In long distance particularly ironman you can’t race very often, you have to prioritise the races you do. That’s the opportunity cost that stops some athletes from moving up in distance. It’s more a matter of the athletes having choices and making those choices. That’s the great part about triathlon; you can choose and specialise in the distances and mix and match to some degree. In a lot of Olympic sports that’s kind of it; you can’t continue the way we can.

We’ve seen some triathletes like Javi Gomez race across a range but even he’s had to step back from some of the ITU racing in order to create some space in order to do that. And then there’s others like Ali Brownlee who made a long-distance commitment and then come back to Olympic towards the Games. It’s possible, but not if you try to do everything.

How did you deal with coaching during the pandemic the last year?

It’s been challenging. What I tried not to do was to rush to fill the pause with something. You couldn’t just continue with training and wait and see what happens, what would pop up.

If we trace the timeline back we were expected to go to Abu Dhabi beginning of March last year. At that time we didn’t know [the Olympics would be postponed] so we had to continue training to some degree but you can’t keep in this holding pattern. And so we had to take rest for some of them and find a way for some of them — if you are from Italy, Spain, France, for some of them they couldn’t train outside for two months. There was a rush to find some way to continue to be fit indoors.

Some of the younger athletes were probably a little easier to manage, they’re earlier in their career so they kind of felt like they have a lot of opportunities. The ones I knew that were really focused on performing in Tokyo, that was a harder transition to go through. If you’re near the end of your Olympic career, you’ve invested in this big block in the winter to get ready and you realise you have to do that again. It’s a real first world problem, but it’s these athletes’ lives. Even as a coach I found it super hard to deal with.

I feel like that pause was important. Some of the ones who got themselves in trouble filled that gap with some extreme challenges. My orientation in my coaching is we have to keep healthy and consistent and ready to perform. Even the transition to so much indoor riding, a lot of athletes had knee issues or leg issues as a result of riding 15 hours a week.

There was a lot of learning about that and also respecting that everybody deals with this differently. I think as a coach we have to be understanding and empathetic that everyone will handle it differently in their environments and personalities. Knowing when to give more space or when to adjust things because if an athlete is feeling stressed they’re not going to be able to recover the same way.

I’m used to spending a lot of face time and one-to-one with athletes and being on deck, and not being able to do that also changes the dynamic because you’ve not been able to observe things the same way. You don’t have the same set of inputs you get from the casual conversations and informal meetings that you have when you’re in the same environment, so we had to create a bit of that. Not everyone wants to communicate in the same way.

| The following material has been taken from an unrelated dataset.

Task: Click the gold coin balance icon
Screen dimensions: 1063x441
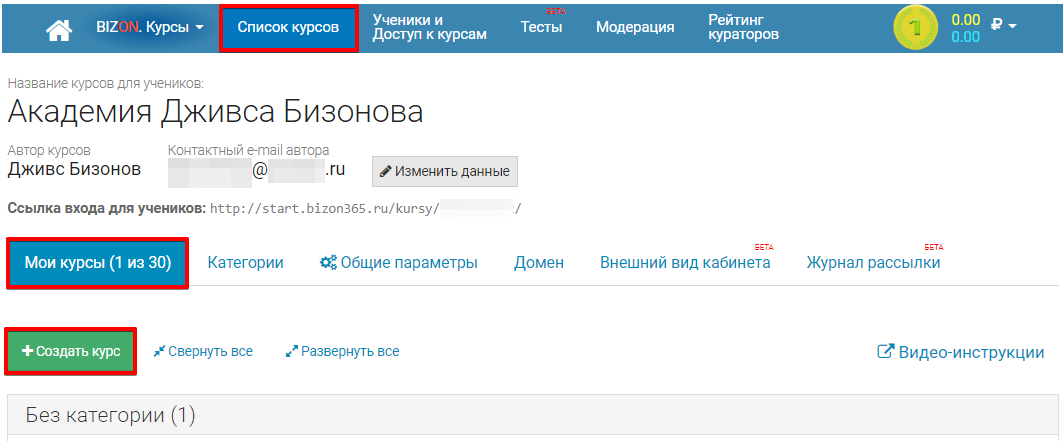Action: point(915,28)
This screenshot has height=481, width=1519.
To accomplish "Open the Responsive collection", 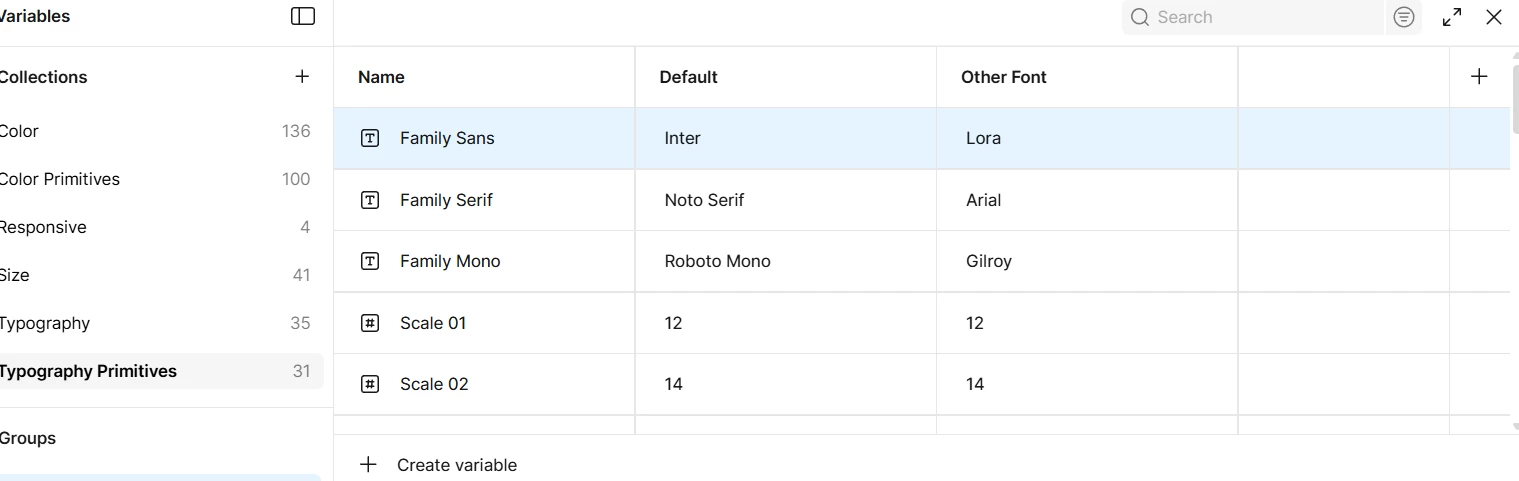I will click(43, 227).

Being a coach and follower of the sport of triathlon, what did you think about the Sub7 Sub8 Project?

As a spectacle and looking at the goal, I think it’s doable. I think there’s probably other athletes that could be even better. Anything that promotes the sport can be good. This was on the front sports page of the BBC Online the other day. It can get some mainstream interest.

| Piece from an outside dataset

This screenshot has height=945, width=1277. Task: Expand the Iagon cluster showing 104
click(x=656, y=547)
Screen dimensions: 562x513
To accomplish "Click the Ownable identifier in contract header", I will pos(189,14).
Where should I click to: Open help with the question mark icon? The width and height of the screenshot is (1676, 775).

I’m kind of a purist in the sense that even carbon plate shoes, I’m not a big fan of records falling everywhere due to this. We won’t be able to compare [the Sub7 Sub8] to records in Kona or other records. Triathlon already has a problem with course measurements.

In the same way as the sub-2 hour marathon I’m keenly awaiting a non-drafted, non-paced legit sub-2 marathon. It’s not that I don’t appreciate the other angle but I tend towards the purity of comparing history. Where are you in history? Who’s gone before you?

Probably those times are non-achievable in the traditional formats but it will be interesting to see the athletes go for something unusual and I’m sure people will be paying attention.